* EXERCISE REQUIREMENTS:
Write out each line of the listing below as a JSON list of strings, one string per line, skipping blank lines and leaving out the pictures.

━━ DATA SUPPLIED ━━

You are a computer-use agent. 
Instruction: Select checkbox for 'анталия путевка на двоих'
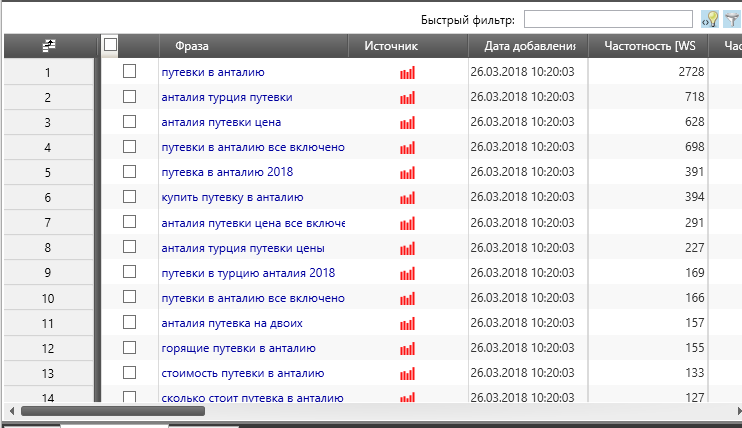tap(129, 323)
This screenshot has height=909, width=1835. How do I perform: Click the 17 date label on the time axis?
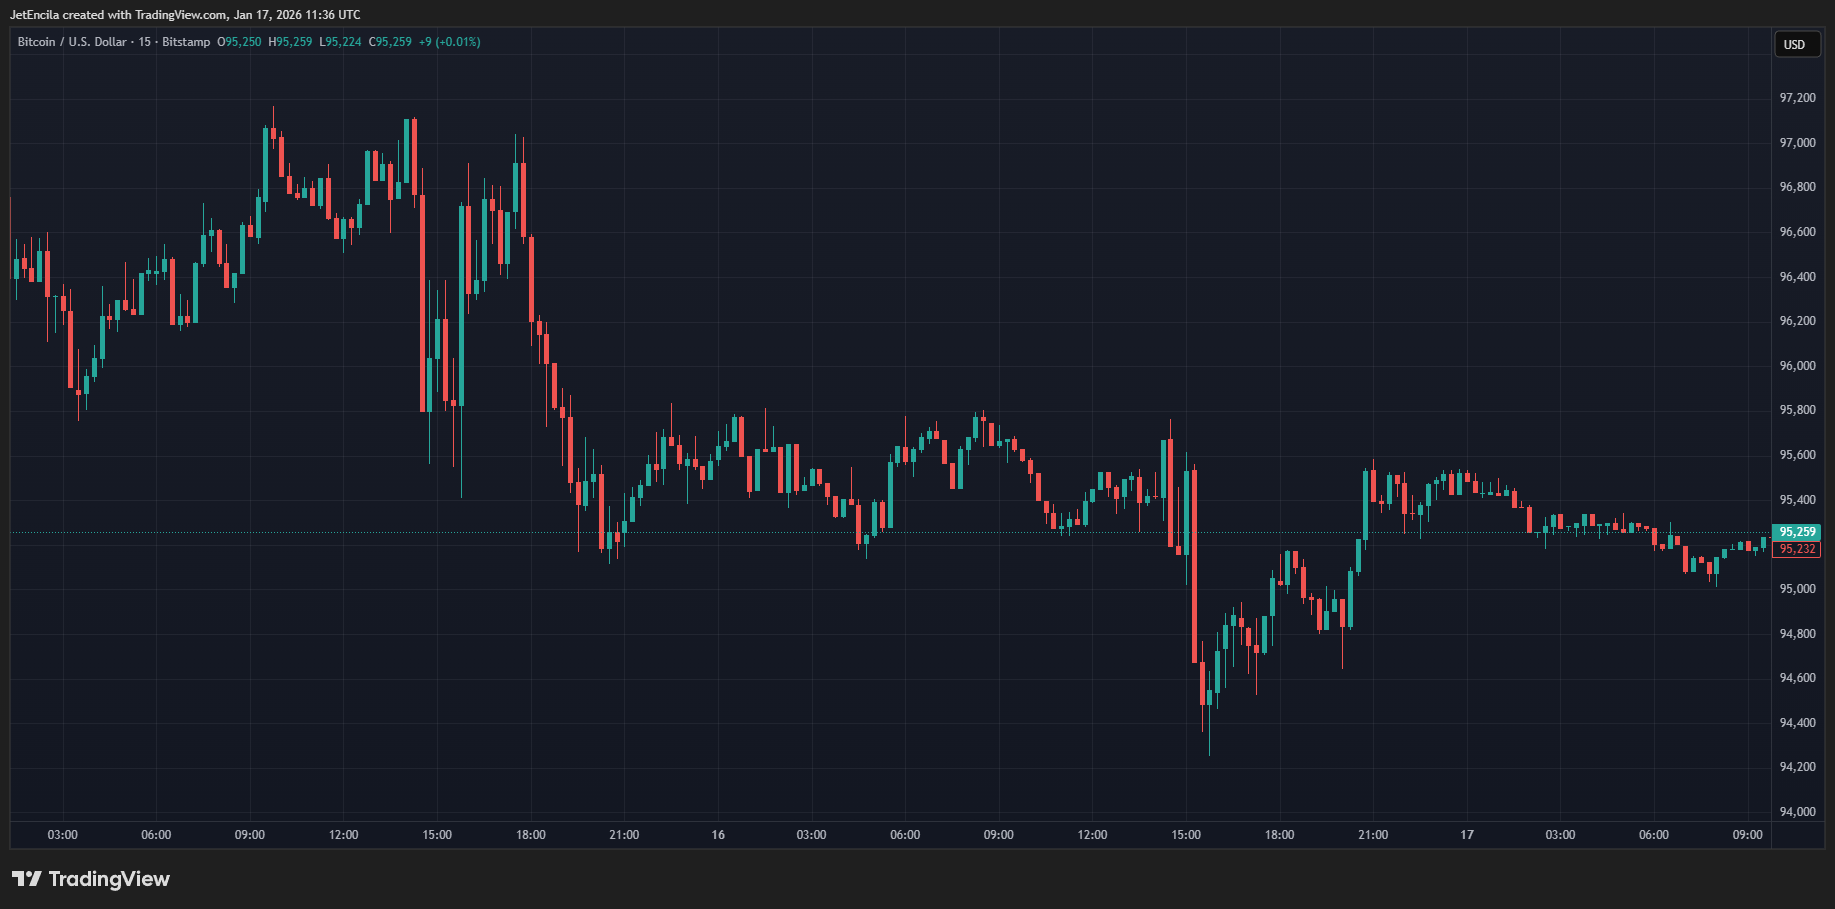coord(1466,834)
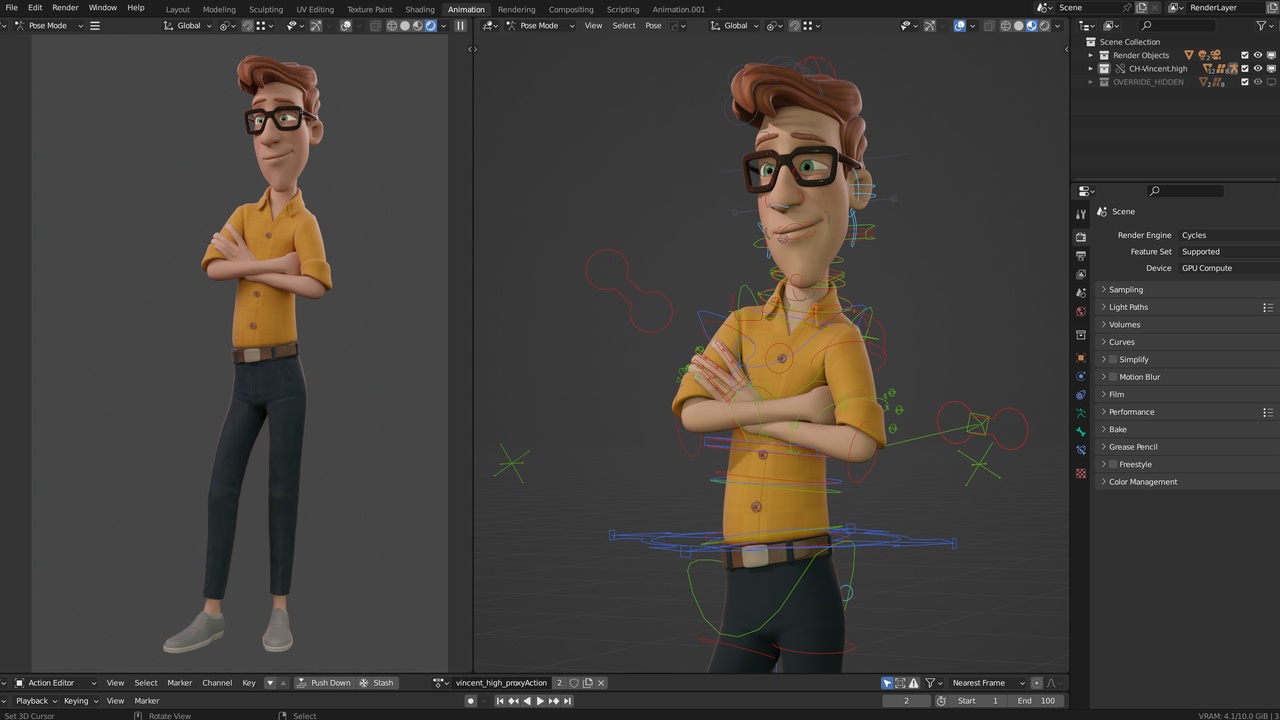
Task: Switch viewport to Rendered shading mode
Action: pos(1043,26)
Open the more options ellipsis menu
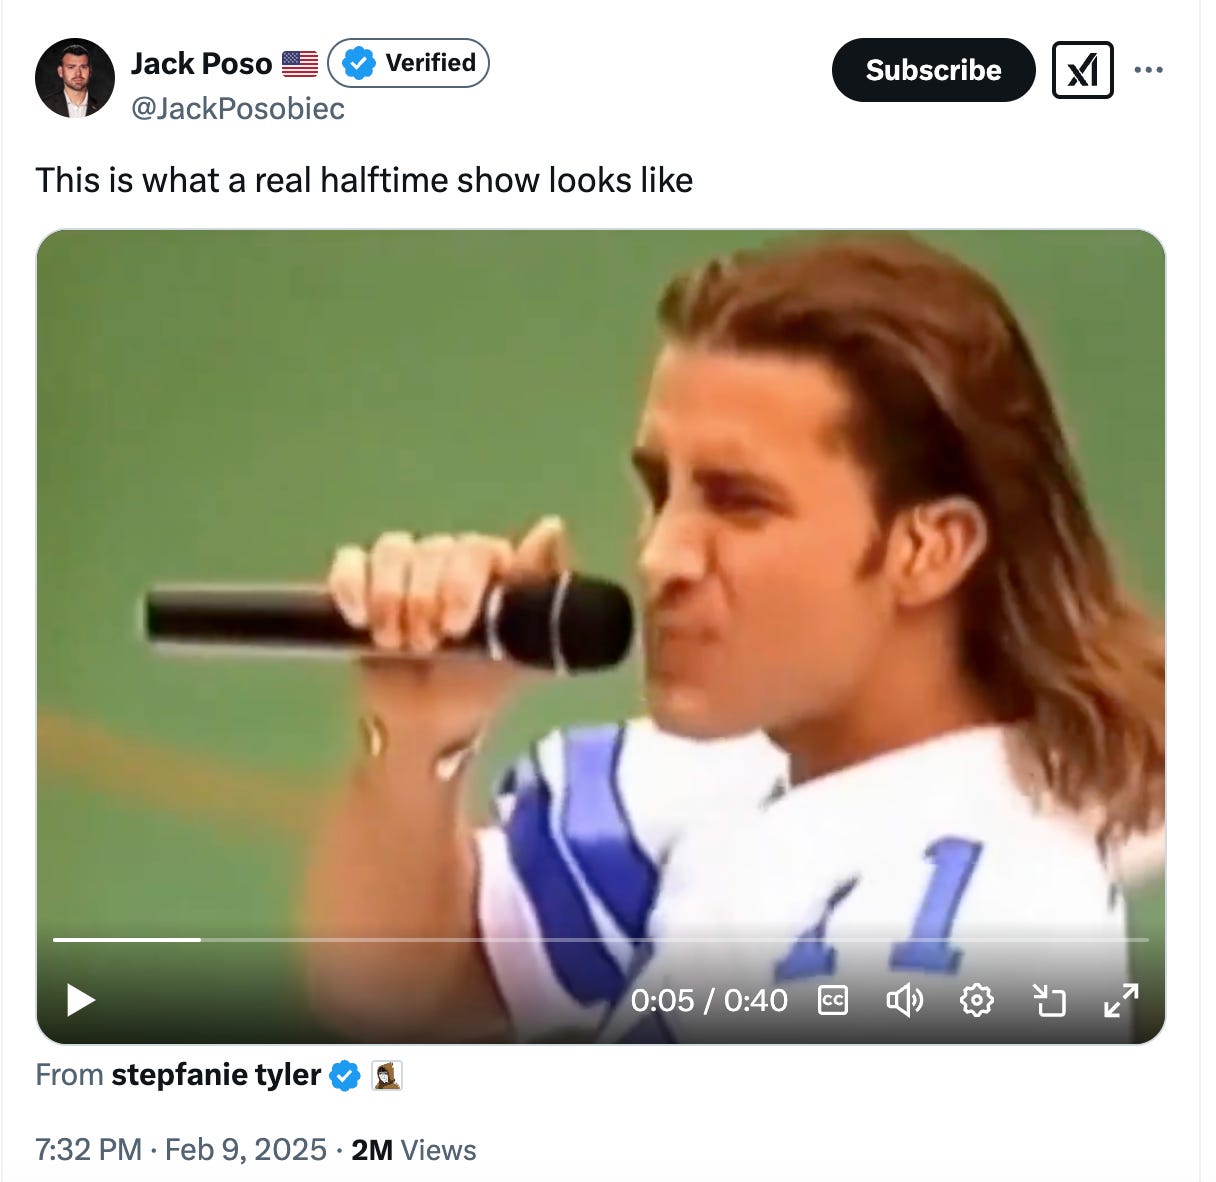The width and height of the screenshot is (1216, 1182). tap(1149, 69)
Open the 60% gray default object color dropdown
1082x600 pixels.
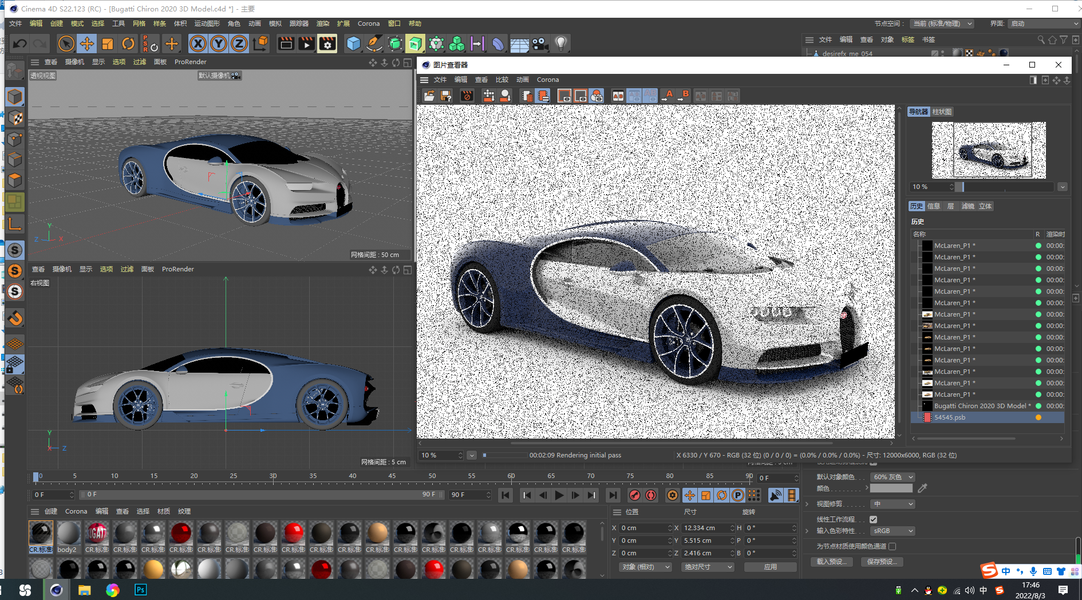[892, 477]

━━━

* RESULT OF THIS EXERCISE:
[
  "You are a computer-use agent. ",
  "Instruction: Select checkbox for 'анталия путевка на двоих'",
  "tap(129, 323)",
  "This screenshot has height=909, width=1835. How do I perform: Click the 17 date label on the time axis?",
  "coord(1466,834)",
  "Task: Switch viewport to Rendered shading mode",
  "Action: pos(1043,26)",
  "Open the more options ellipsis menu",
  "The width and height of the screenshot is (1216, 1182). tap(1149, 69)",
  "Open the 60% gray default object color dropdown",
  "1082x600 pixels.",
  "[892, 477]"
]